The prosecutor said investigations revealed that Menzgold and Brew Marketing Consult were incorporated as limited liability companies in 2013 and 2016, respectively.

Menzgold, he said, obtained a license from the Minerals Commission in August 2016 to purchase and export gold from small-scale miners.

Nana Mensah founded Brew Marketing Consult to be a gold buying agent to engage in the business successfully.

ASP Asare said although Menzgold was licensed to purchase gold, it was not licensed by the Minerals Commission to trade in gold.

Notwithstanding the lack of such a licence, he said, Menzgold went public after its incorporation and invited the public to deposit money for a fixed period with interest on the pretext of gold purchasing.

The prosecutor said further investigations revealed that the three accused persons were the directors and principal officers of Menzgold and Brew Marketing Consult.

The Securities and Exchange Commission (SEC) later directed Menzgold to suspend its gold trading operations with the public.

The Commission revealed that the aspect of Menzgold’s business, which involves the purchase/deposit of gold collectables from the public and contracts issued with guaranteed returns with clients, was a capital market activity (issuance of gold-backed depository notes to the public) under Act 929 without a valid licence issued by SEC contrary to Section 109 of Act 929 with consequences under section 206 (1) of the same act.”

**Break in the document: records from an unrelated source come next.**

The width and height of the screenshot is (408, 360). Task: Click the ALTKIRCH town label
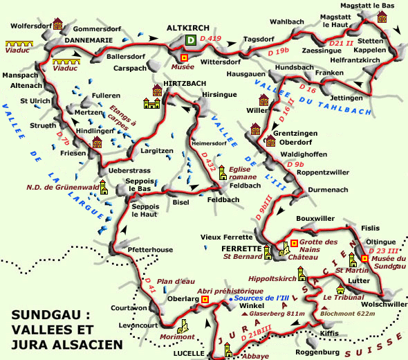pyautogui.click(x=188, y=28)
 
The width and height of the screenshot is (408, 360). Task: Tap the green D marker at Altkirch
pyautogui.click(x=191, y=41)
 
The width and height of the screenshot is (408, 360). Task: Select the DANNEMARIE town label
pyautogui.click(x=88, y=41)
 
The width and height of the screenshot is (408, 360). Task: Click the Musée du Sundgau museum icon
pyautogui.click(x=364, y=258)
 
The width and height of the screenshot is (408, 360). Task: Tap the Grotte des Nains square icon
pyautogui.click(x=295, y=242)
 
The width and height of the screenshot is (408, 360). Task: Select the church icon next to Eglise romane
pyautogui.click(x=223, y=172)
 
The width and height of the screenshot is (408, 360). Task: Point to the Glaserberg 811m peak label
pyautogui.click(x=272, y=313)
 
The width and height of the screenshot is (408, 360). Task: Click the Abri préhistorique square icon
pyautogui.click(x=205, y=299)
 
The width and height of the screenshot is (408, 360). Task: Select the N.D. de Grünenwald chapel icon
pyautogui.click(x=104, y=186)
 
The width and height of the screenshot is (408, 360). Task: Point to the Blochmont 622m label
pyautogui.click(x=348, y=313)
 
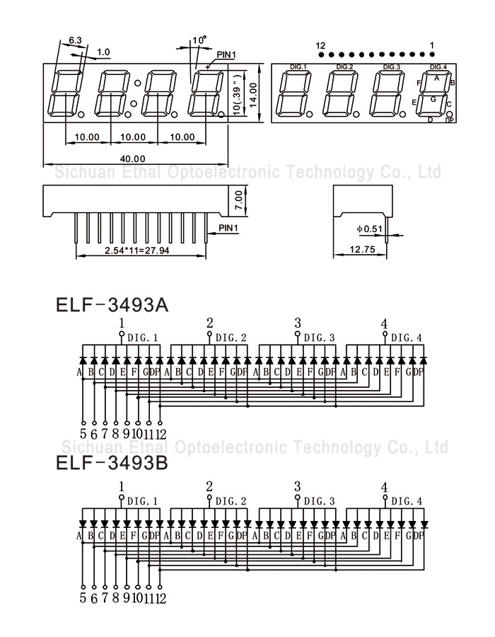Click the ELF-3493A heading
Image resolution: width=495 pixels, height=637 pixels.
112,306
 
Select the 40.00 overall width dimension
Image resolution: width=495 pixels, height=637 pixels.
133,159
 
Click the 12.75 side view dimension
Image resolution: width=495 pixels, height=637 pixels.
361,250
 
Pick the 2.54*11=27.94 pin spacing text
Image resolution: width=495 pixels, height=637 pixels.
137,251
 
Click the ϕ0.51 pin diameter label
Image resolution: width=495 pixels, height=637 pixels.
369,229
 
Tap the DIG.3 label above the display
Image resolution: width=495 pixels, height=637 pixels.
392,67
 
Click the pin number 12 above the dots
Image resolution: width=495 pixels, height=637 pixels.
320,45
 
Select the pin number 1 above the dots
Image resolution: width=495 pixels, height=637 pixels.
432,45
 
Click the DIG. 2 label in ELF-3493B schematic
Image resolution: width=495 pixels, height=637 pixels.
231,501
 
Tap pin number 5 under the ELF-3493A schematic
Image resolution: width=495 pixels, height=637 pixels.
83,434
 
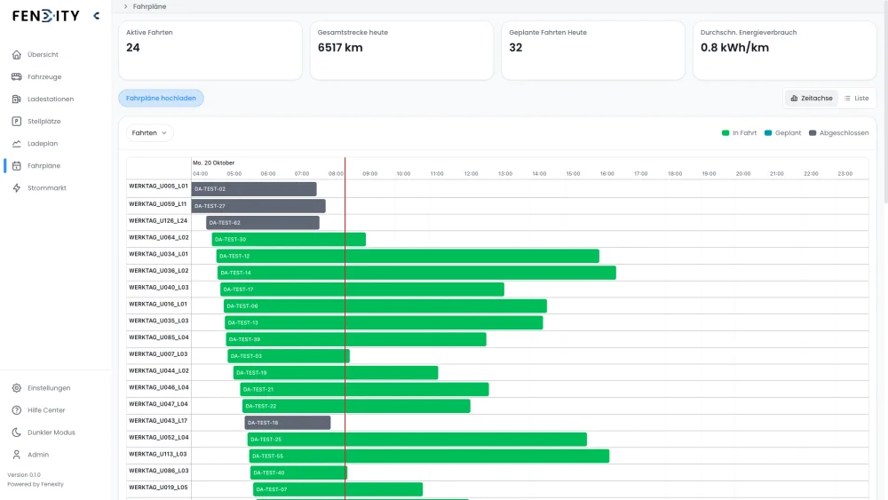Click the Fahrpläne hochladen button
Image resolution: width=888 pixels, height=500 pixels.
pyautogui.click(x=161, y=98)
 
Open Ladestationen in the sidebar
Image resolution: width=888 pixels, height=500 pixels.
pyautogui.click(x=50, y=99)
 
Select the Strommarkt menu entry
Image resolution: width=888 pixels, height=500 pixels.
pyautogui.click(x=46, y=187)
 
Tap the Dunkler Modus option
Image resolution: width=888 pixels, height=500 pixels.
pyautogui.click(x=51, y=433)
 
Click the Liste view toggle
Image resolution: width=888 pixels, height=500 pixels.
pyautogui.click(x=856, y=98)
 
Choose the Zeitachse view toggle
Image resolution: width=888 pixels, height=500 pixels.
pyautogui.click(x=812, y=98)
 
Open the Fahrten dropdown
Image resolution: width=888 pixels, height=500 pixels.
pyautogui.click(x=149, y=132)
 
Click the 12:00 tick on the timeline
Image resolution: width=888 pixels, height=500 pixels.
pyautogui.click(x=471, y=173)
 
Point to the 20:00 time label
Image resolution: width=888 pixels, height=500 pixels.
pyautogui.click(x=742, y=173)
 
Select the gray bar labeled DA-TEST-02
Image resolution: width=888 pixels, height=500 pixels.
pyautogui.click(x=254, y=189)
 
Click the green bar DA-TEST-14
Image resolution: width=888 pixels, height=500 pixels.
pyautogui.click(x=416, y=273)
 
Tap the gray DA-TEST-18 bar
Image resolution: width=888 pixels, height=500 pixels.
pyautogui.click(x=287, y=423)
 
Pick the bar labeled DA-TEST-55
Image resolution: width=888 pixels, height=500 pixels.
pyautogui.click(x=428, y=456)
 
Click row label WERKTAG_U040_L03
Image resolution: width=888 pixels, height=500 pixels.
pyautogui.click(x=159, y=287)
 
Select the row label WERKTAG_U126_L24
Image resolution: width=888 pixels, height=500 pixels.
pyautogui.click(x=158, y=220)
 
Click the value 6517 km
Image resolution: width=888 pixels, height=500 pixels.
pyautogui.click(x=340, y=47)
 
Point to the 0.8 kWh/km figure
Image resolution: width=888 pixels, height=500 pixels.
pyautogui.click(x=734, y=47)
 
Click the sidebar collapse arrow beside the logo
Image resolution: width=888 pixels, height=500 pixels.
pyautogui.click(x=96, y=15)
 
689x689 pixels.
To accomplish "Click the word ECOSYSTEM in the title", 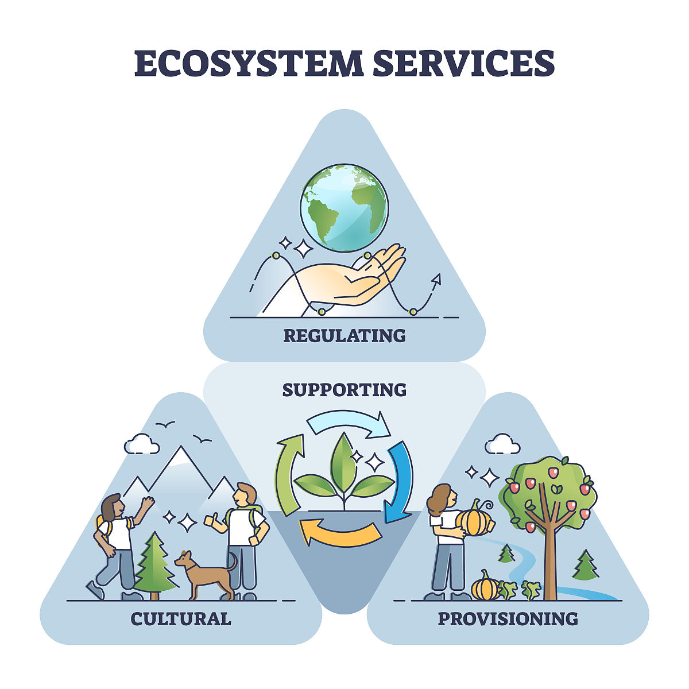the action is pyautogui.click(x=249, y=63).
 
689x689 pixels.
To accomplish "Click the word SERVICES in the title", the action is pyautogui.click(x=464, y=63).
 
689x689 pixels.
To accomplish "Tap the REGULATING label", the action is pyautogui.click(x=344, y=336).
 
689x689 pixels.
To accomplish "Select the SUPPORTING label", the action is pyautogui.click(x=344, y=390).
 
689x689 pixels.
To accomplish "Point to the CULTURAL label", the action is pyautogui.click(x=181, y=619).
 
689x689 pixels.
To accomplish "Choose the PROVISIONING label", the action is pyautogui.click(x=508, y=619).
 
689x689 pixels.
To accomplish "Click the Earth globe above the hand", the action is pyautogui.click(x=344, y=208).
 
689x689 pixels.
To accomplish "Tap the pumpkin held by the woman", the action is pyautogui.click(x=474, y=520).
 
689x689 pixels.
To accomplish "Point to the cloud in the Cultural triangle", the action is pyautogui.click(x=142, y=444).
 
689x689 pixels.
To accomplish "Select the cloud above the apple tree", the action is pyautogui.click(x=502, y=444).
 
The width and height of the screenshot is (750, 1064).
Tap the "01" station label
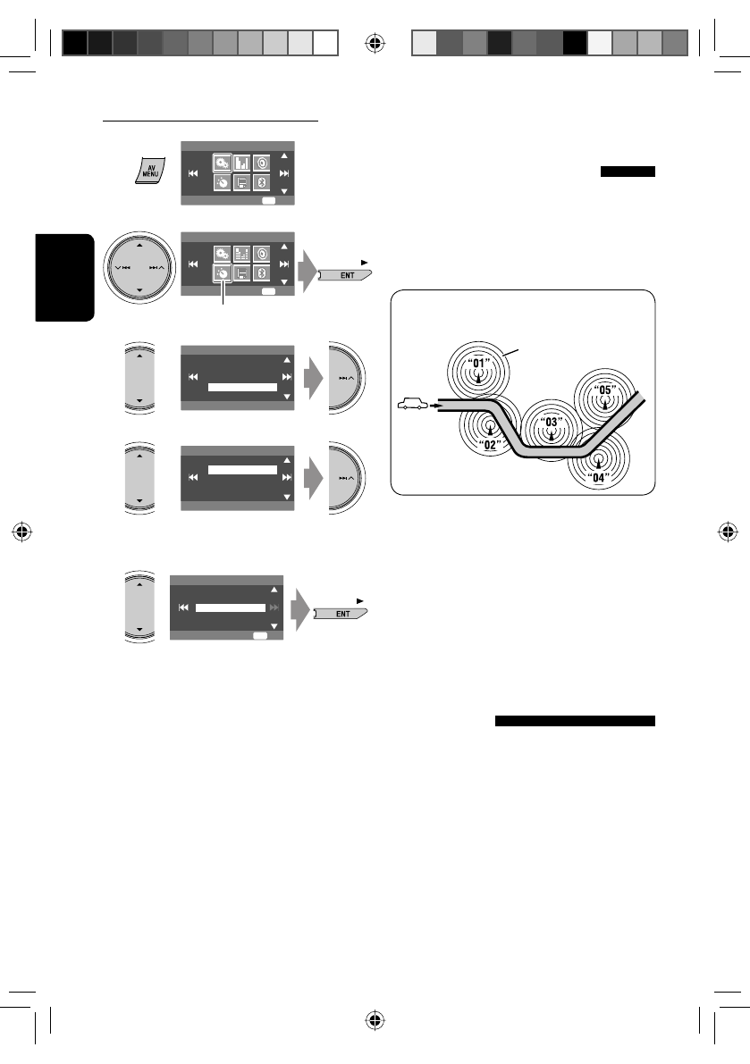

The Bank of Ghana (BoG) also saw the operations of Menzgold as a form of deposit-taking.

Without a licence from the central bank, the Menzgold business was declared to have violated the Banks and Specialised Deposit-Taking Institutions Act, 2016.

The two regulatory bodies decided to shut down the operations of Menzgold.

But NAM 1 fought back, insisting that his business was legal and did not need approval from the SEC and BoG.

Menzgold decided to sue BoG and SEC for shutting down its business, describing the action as “premature, hasty, arbitrary and clearly intended to affect its accrued rights and customers in a prejudicial manner.”

The company was seeking a declaration that the order by the SEC constitutes “an abuse of its discretionary powers and is arbitrary, capricious and contrary to Articles 23 and 296 of the 1992 Constitution.”

However, the Accra High Court dismissed the suit.


Nana Appiah Mensah was arrested over the charges after returning to Ghana from a business trip to Dubai.

After meeting his revised bail conditions, he was later released from police custody on August 17, 2019.

Earlier, the court had varied the bail conditions to allow five sureties to guarantee his bail without showing evidence of having properties worth the GH¢1 billion bail sum.

The court, however, refused a request by counsel for Nana Appiah for a reduction in the bail sum from GH¢1 billion to GH¢20 million.

On July 26, 2019, the court ordered three of the five sureties to show justification, meaning they must prove they had properties or interests worth the GH¢1 billion bail sum.

As part of the bail conditions, he is also to report to the Ghana Police Service every Wednesday.